«Agents très spéciaux : Code U.N.C.L.E»: Ce qui différencie le film de la série

CINEMA Guy Ritchie rend hommage à une série culte des années 1960 où un agent américain et un espion soviétique font équipe...

Caroline Vié
— 
Agents très spéciaux : Code U.N.C.L.E de Guy Ritchie
Agents très spéciaux : Code U.N.C.L.E de Guy Ritchie — Warner Bros

Le fort réjouissant Des agents très spéciaux : Code U.N.C.L.E s’inspire librement d’une série des années 1960 où un agent secret américain (le brun Robert Vaughn) et un espion soviétique (le blond David McCallum) devaient collaborer en plein cœur de la Guerre froide. Guy Ritchie a repris cette idée de base avec Henry Cavill dans le rôle de Napoléon Solo et Armie Hammer dans celui d’Illya Kuryakin. 20 Minutes a recensé ce qui différencie le film de la série.

La rencontre des héros 

La série n’expliquait pas comment Napoléon et Illya en venaient à faire équipe. Le film lève le voile sur ce mystère et offre ses scènes les plus drôles avec la confrontation entre les méthodes du dandy américain et du bellâtre russe.

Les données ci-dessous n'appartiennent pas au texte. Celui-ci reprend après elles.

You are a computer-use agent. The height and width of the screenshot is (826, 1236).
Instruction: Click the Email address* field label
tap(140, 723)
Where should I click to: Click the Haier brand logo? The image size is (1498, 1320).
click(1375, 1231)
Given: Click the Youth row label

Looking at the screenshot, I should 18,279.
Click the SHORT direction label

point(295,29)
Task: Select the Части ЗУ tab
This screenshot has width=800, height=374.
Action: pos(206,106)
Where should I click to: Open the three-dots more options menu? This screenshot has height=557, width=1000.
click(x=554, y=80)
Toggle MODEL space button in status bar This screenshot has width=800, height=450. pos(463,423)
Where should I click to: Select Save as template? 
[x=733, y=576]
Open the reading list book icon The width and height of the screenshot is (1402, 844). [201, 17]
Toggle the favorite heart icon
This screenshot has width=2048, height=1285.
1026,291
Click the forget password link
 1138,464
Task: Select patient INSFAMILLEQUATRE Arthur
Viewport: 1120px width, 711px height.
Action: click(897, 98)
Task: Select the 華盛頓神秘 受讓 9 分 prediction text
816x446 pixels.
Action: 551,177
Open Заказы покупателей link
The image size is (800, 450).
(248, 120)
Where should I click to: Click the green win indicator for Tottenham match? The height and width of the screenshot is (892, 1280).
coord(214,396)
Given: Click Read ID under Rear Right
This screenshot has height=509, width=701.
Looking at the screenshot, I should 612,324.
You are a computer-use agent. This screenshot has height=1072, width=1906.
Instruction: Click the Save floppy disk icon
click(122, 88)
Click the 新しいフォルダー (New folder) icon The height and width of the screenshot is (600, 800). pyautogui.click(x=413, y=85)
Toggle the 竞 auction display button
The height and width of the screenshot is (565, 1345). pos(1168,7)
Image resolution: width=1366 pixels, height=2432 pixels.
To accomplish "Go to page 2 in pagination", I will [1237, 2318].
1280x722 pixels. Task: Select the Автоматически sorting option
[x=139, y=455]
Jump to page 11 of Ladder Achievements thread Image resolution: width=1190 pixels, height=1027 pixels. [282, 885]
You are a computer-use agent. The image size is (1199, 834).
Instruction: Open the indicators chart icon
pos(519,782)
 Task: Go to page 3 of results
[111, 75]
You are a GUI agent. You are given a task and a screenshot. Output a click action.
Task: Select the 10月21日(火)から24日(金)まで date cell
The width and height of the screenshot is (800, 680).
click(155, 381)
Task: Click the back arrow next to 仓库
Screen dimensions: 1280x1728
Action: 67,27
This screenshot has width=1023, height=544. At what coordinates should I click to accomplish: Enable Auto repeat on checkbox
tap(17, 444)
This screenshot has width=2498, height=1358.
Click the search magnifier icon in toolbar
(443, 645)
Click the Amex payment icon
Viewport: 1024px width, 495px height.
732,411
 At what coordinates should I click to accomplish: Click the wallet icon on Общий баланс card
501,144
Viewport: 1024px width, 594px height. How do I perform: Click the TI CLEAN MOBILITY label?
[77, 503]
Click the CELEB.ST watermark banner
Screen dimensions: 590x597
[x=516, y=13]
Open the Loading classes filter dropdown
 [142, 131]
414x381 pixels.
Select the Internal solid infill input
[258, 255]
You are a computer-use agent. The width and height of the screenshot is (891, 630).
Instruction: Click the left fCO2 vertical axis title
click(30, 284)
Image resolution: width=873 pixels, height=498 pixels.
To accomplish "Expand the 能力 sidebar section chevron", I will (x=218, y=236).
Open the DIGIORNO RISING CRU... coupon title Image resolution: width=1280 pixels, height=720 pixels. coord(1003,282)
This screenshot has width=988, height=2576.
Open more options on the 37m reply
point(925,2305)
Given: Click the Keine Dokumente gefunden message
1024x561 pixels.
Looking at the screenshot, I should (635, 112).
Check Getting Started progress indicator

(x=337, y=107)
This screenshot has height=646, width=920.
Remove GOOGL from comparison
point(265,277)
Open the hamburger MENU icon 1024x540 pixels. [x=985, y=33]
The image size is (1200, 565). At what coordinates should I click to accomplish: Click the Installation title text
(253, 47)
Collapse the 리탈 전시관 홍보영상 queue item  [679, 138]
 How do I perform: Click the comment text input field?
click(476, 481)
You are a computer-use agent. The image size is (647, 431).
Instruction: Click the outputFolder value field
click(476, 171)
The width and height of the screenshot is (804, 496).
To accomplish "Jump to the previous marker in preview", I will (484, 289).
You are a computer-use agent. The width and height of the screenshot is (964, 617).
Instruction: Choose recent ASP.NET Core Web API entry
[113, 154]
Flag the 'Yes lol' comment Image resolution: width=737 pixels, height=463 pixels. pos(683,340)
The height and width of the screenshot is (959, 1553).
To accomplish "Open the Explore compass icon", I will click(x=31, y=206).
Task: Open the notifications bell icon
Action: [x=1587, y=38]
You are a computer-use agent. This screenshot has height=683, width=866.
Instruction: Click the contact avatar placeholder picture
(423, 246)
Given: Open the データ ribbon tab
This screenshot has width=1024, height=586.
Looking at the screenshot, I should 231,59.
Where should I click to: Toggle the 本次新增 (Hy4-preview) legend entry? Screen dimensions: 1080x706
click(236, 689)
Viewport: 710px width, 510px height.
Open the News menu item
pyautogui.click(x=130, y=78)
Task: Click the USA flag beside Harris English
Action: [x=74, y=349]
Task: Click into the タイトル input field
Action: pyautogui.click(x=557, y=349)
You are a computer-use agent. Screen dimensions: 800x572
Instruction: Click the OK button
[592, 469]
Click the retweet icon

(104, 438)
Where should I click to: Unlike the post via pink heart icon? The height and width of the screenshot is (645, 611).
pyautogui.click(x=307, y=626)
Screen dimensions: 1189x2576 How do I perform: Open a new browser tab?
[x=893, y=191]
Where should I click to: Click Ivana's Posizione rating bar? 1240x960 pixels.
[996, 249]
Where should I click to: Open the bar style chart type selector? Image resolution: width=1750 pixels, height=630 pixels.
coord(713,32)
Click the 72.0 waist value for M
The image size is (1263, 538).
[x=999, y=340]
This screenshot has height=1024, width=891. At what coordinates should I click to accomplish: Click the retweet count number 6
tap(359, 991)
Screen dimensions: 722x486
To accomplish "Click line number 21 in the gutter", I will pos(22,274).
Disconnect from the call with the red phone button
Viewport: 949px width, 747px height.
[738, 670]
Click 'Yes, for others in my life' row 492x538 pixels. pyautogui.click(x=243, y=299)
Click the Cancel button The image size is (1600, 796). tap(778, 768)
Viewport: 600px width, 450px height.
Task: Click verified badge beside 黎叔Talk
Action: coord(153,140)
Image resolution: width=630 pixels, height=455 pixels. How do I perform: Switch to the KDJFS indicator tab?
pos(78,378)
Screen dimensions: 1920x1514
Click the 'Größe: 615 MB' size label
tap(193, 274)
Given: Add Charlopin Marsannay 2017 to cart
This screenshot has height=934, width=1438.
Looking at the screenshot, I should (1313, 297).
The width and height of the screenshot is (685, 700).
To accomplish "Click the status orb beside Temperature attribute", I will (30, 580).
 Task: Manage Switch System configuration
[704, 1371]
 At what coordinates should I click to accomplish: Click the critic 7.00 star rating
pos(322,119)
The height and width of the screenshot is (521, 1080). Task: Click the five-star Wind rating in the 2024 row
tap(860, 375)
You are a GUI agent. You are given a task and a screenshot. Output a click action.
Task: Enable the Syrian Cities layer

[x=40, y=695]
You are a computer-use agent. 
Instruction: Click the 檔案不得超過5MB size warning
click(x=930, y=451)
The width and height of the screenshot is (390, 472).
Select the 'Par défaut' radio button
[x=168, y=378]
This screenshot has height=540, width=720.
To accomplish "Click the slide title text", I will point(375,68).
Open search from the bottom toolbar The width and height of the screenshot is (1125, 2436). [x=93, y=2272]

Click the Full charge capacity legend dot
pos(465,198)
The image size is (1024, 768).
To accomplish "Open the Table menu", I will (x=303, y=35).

Un personnage féminin très fort

Le duo masculin n’est plus le seul à mener la danse. Bien que l’action se déroule toujours dans les années 1960, les deux héros se font aider par une fort jolie mécanicienne dissidente incarnée par Alicia Vikander qui n’a rien d’une demoiselle en détresse.



Un ennemi différent

Dans la série, les agents très spéciaux affrontaient une organisation terroriste. Là, ils doivent retrouver un savant kidnappé par une bande de fort méchants éléments aux méthodes brutales dont un savant sadique et une aristocrate glaçante.

Des scènes d’action archi rythmées

Alors que le show était un brin bavard, Guy Ritchie multilplie poursuites et fusillades. Le réalisateur des deux Sherlock Holmes (2009/2012) avec Robert Downey Jr. et Jude Law s’amuse comme un gamin avec des jouets surdimensionnés.